Típica entrada a un patio 'newari'.


Patan, en cuanto a patios, se lleva la palma. Se trata de otra ciudad, separada de Kathmandu por el río Bagmati (tan nauseabundo que nadie diría que es sagrado, el agua es del color del petróleo), tan solo dos kilómetros al sur de la capital. Patan era un antiguo rival antes de la unificación del valle de Kathmandu, como también lo era Bhaktapur, y ambas tienen su Durbar Square o plaza real alrededor de la cual se arremolinan los templos y palacios. La de Patan es impresionante, pródiga también en esculturas eróticas, y alberga un museo en el que merece la pena pasarse un día entero, por lo menos si eres como yo y te quedas veinte minutos sentado delante de cada pieza, mirando todos los recovecos y amortizando tu entrada. El resto de visitas al aire libre se pagan, teóricamente. Yo no tenía ninguna intención de hacerlo, como es natural, no tanto por la oposición hipócrita de los hippies a aportar dinero a la corruptela nepalí, sino porque soy un rata, y punto. Hay un par de lugares estratégicos por los que colarte. El lado malo es que si eres un buen turista y has abonado tu consumición de cultura, te ponen una pegatina en la solapa para identificarte. Yo no encontré ninguna de esas pegatinas en el suelo, así que me escabullí entre los viejos locales para pasar desapercibido. Nada muy arriesgado, allí nadie se entera de nada.

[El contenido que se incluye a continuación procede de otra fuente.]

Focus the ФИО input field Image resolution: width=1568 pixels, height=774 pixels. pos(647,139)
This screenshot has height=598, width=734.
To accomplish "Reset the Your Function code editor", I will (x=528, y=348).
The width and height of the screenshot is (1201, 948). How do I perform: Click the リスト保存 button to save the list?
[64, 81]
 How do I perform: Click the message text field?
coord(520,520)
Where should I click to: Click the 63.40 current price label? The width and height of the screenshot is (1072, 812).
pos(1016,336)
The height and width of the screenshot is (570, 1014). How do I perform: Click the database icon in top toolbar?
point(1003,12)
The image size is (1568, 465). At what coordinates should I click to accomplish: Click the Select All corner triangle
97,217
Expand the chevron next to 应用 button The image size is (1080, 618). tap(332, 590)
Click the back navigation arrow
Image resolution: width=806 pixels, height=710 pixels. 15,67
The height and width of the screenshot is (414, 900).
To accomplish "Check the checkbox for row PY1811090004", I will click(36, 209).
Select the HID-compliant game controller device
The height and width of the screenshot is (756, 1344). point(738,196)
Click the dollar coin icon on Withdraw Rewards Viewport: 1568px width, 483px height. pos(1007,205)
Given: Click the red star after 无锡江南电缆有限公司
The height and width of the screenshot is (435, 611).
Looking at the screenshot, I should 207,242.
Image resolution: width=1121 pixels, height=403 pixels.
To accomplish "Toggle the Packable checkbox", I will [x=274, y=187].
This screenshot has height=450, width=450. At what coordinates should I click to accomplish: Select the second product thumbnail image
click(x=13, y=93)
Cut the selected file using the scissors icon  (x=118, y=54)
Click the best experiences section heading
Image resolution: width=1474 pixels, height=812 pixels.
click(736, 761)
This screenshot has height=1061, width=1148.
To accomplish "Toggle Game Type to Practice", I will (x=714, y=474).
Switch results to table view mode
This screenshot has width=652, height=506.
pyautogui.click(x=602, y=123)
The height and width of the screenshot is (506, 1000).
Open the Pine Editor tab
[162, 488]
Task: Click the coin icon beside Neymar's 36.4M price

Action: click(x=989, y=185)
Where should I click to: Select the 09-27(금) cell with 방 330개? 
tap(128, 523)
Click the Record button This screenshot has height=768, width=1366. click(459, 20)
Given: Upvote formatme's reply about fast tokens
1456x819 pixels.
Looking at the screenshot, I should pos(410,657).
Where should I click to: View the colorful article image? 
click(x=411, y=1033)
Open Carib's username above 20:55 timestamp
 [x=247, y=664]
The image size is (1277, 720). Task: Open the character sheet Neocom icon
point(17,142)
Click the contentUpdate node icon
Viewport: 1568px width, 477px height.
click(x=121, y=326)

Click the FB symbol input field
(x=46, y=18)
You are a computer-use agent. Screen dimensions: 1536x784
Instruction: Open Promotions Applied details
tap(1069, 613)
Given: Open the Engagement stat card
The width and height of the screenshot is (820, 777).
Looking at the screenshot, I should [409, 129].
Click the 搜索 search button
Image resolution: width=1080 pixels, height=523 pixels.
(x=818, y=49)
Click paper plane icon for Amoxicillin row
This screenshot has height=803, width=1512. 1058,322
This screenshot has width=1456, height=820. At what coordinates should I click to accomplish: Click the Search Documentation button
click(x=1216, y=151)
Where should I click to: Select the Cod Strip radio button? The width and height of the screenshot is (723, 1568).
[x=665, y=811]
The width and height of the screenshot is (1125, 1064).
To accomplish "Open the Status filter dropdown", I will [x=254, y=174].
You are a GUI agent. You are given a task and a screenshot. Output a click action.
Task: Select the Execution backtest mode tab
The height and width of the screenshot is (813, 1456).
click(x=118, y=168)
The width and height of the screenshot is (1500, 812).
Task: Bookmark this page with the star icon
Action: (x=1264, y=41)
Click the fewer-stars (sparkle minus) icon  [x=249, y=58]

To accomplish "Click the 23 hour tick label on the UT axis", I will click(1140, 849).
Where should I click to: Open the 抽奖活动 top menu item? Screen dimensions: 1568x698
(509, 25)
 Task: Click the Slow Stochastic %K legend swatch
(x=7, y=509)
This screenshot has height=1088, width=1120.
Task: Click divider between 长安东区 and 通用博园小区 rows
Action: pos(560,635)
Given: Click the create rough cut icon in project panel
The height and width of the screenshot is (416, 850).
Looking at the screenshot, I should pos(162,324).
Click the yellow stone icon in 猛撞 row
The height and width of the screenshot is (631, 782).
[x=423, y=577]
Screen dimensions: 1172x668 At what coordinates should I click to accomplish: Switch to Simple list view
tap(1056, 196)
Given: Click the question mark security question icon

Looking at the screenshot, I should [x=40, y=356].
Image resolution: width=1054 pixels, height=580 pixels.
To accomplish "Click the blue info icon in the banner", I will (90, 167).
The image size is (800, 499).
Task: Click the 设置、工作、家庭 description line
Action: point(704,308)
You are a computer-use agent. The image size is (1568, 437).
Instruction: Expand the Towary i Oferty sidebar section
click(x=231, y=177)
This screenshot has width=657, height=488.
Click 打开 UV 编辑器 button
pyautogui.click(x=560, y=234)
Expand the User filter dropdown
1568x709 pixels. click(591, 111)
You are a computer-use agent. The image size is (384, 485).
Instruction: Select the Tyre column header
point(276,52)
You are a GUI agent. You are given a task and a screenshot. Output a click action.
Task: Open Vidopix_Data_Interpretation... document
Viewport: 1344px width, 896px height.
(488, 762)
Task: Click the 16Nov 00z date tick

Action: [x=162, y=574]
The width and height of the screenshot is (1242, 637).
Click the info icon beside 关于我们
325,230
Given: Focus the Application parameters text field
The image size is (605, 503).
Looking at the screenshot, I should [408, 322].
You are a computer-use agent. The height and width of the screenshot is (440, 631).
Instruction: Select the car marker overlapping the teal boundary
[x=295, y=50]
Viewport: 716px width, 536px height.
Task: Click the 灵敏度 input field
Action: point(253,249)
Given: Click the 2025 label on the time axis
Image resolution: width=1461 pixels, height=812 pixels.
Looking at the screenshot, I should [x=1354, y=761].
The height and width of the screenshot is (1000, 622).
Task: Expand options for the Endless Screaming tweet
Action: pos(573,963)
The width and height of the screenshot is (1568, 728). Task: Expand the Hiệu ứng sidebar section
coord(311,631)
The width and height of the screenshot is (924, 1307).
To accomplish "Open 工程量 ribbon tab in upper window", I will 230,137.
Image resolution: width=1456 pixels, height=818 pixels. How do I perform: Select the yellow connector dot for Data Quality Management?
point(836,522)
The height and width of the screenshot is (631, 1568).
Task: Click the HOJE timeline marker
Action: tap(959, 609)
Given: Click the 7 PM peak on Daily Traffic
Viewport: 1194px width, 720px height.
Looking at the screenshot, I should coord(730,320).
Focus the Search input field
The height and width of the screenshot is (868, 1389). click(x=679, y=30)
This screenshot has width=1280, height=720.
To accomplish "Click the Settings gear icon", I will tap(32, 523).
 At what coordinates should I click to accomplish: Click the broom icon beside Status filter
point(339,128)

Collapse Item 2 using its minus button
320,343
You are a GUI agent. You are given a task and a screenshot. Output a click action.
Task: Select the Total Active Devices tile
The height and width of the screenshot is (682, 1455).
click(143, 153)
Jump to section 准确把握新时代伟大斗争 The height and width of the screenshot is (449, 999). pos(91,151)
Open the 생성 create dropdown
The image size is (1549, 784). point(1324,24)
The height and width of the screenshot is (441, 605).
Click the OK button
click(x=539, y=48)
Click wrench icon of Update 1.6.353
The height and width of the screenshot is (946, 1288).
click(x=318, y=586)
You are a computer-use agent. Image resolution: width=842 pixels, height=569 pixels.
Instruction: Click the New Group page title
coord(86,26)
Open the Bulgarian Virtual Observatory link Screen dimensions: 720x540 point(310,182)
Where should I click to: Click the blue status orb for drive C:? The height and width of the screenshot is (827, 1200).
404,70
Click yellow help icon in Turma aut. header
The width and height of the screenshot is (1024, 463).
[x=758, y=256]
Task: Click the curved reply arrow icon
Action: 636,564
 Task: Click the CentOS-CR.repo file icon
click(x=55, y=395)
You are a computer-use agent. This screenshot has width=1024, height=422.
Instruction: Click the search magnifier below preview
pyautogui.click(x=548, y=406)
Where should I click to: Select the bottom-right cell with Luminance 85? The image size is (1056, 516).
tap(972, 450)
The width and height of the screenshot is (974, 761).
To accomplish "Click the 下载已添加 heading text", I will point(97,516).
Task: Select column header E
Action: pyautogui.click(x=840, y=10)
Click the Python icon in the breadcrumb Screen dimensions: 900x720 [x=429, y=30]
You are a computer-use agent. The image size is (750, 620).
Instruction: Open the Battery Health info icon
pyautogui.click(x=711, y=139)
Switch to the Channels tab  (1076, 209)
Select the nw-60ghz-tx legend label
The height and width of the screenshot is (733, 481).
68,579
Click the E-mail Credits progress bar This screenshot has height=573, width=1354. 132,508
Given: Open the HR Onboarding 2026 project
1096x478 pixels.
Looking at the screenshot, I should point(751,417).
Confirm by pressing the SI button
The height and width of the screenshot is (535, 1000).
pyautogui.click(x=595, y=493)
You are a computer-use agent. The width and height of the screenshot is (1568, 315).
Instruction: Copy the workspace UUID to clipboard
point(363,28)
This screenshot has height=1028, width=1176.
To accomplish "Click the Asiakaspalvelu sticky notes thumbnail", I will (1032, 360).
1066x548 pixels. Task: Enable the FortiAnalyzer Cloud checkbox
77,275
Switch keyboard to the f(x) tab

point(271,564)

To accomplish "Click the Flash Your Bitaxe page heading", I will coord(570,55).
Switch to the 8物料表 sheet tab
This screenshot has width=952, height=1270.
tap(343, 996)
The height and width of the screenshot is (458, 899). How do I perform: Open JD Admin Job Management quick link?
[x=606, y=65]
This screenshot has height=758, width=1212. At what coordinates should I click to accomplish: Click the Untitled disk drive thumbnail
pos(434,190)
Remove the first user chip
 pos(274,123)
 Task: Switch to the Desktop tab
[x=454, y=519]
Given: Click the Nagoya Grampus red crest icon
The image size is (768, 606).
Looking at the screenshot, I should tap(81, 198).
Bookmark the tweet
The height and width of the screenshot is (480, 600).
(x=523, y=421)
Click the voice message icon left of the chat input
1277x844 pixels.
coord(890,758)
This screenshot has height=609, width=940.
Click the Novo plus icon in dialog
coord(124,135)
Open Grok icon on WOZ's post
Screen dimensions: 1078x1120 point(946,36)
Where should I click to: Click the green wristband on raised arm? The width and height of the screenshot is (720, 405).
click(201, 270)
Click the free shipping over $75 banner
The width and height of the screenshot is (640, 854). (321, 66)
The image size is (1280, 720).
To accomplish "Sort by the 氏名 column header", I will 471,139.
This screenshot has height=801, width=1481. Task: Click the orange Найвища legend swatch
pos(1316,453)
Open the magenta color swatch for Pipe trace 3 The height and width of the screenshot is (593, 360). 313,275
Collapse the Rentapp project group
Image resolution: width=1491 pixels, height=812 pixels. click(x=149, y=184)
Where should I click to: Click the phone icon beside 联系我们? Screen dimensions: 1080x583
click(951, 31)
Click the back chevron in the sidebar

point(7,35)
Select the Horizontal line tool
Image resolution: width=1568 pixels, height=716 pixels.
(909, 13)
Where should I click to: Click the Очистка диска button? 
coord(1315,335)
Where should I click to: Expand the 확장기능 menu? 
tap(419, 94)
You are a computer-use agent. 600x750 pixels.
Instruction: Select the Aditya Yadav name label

Soy poco receptivo al misticismo budista. Por supuesto que gocé mi visita a la colina de Swayambhunath, donde los stupas y los monasterios se multiplican prodigiosamente bajo las banderas oratorias. Pero me quedé más pendiente de los monos que de otra cosa. Los monos son fascinantes. Los monjes también, a su manera. La religión, de tan hinchada y grotesca, puede llegar a saber como un Nescafé.


Hay muchas cosas que no he visto del valle de Kathmandu y ya me tengo que ir. Muchas. La culpa la tuvo una diarrea, mucho menos apoteósica que las anteriores, pero igual de cansina. La citada Bhaktapur, Bodhnath o el famosísimo (aunque no dejen entrar a los no-hindúes) templo de Pashupatinath, es decir, Siva en una de sus encarnaciones pacíficas. Grandes pérdidas. Pero la más grande, sin duda, es Sagarmatha, el hogar de esos bárbaros sherpas que se comen la carne con piel y todo… y cómo no, el hogar del Everest. Para todo ello hace falta tiempo (mucho más del que se piensa), dinero, actitud ociosa y tranquila. No dispongo de todas esas cosas, a pesar de haber previsto unas semanas más en Nepal. Y es que me han escrito desde Delhi, y al menor indicio de trabajo bien remunerado he de movilizarme.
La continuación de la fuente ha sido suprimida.